Requirement: From the line containing "This screenshot has height=432, width=547." to the end of the data, retype every line exactly and nothing else. Drop the pictures.

(Records from a data source)
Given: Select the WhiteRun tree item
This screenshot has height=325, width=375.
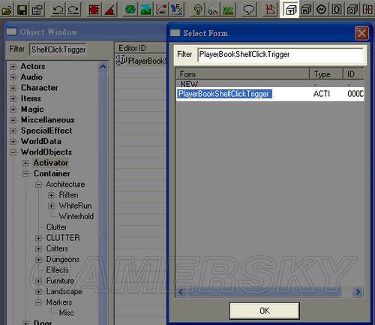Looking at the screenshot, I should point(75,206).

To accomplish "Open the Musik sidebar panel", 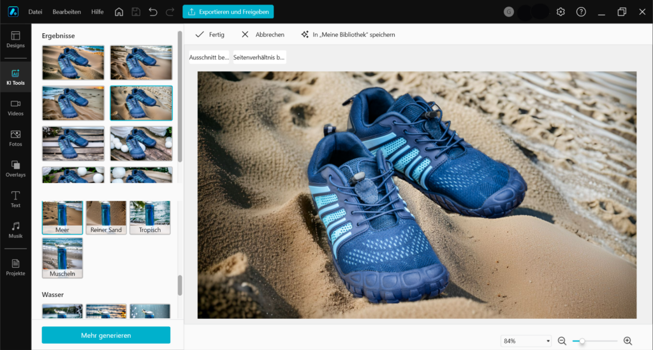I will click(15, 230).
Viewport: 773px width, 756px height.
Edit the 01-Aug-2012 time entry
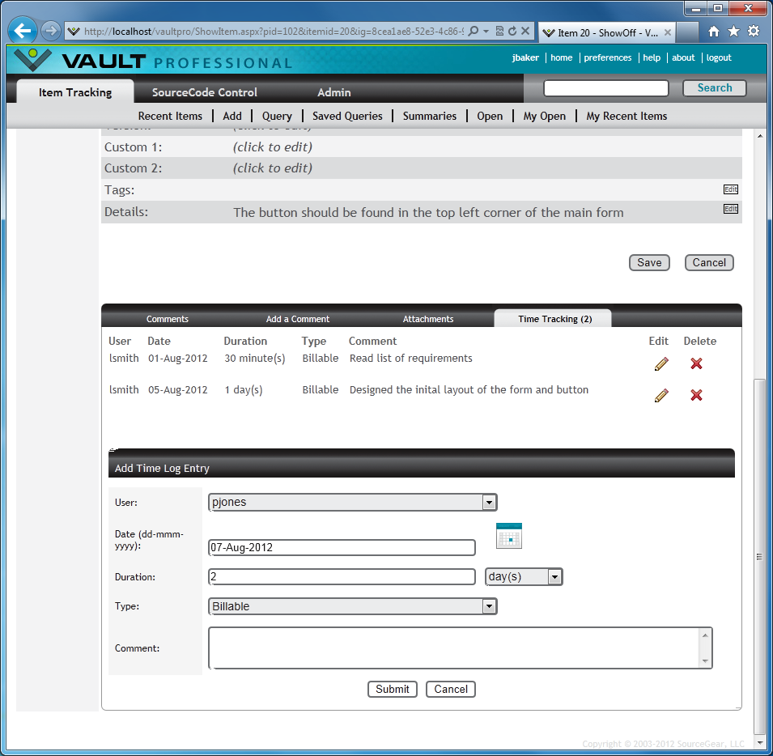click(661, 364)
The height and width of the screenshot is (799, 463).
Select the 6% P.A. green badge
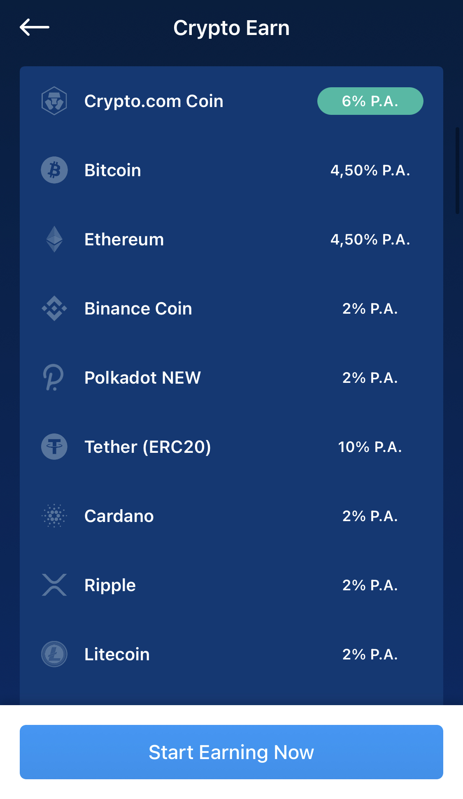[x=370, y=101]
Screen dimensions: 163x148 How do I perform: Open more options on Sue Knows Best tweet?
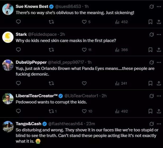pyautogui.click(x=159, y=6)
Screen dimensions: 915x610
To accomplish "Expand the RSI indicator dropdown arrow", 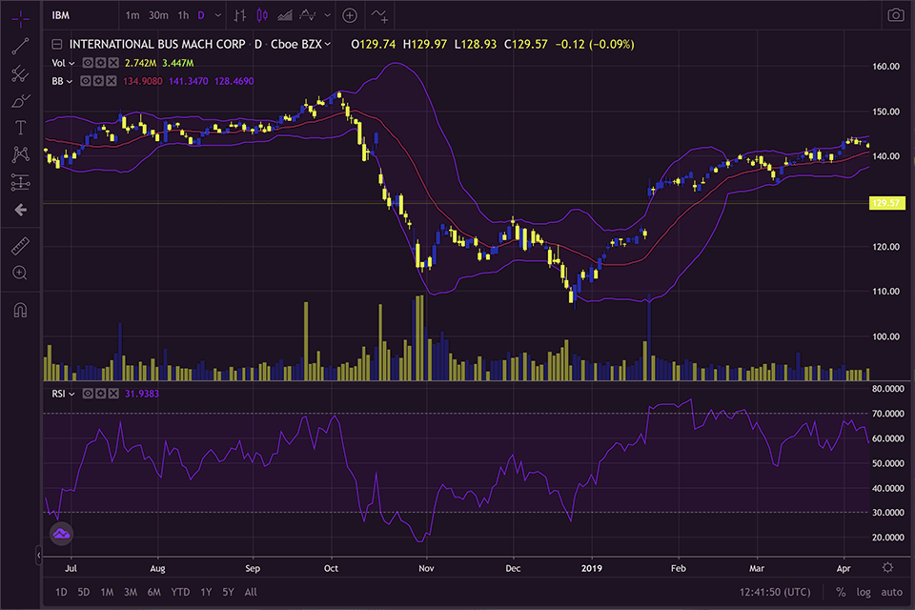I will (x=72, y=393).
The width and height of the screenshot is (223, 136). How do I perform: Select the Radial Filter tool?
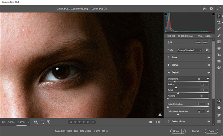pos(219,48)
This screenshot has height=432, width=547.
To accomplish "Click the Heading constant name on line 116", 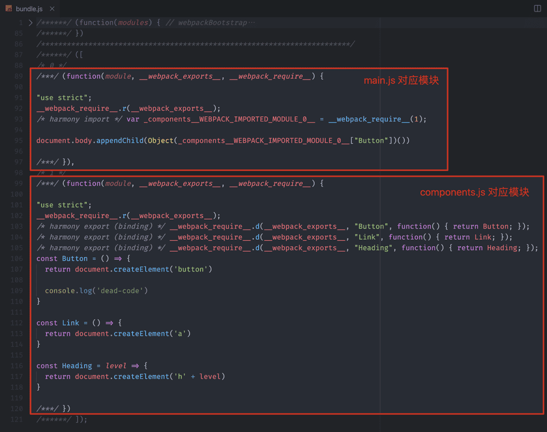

Solution for this task:
This screenshot has height=432, width=547.
To accomplish "Click the Heading constant name on line 116", 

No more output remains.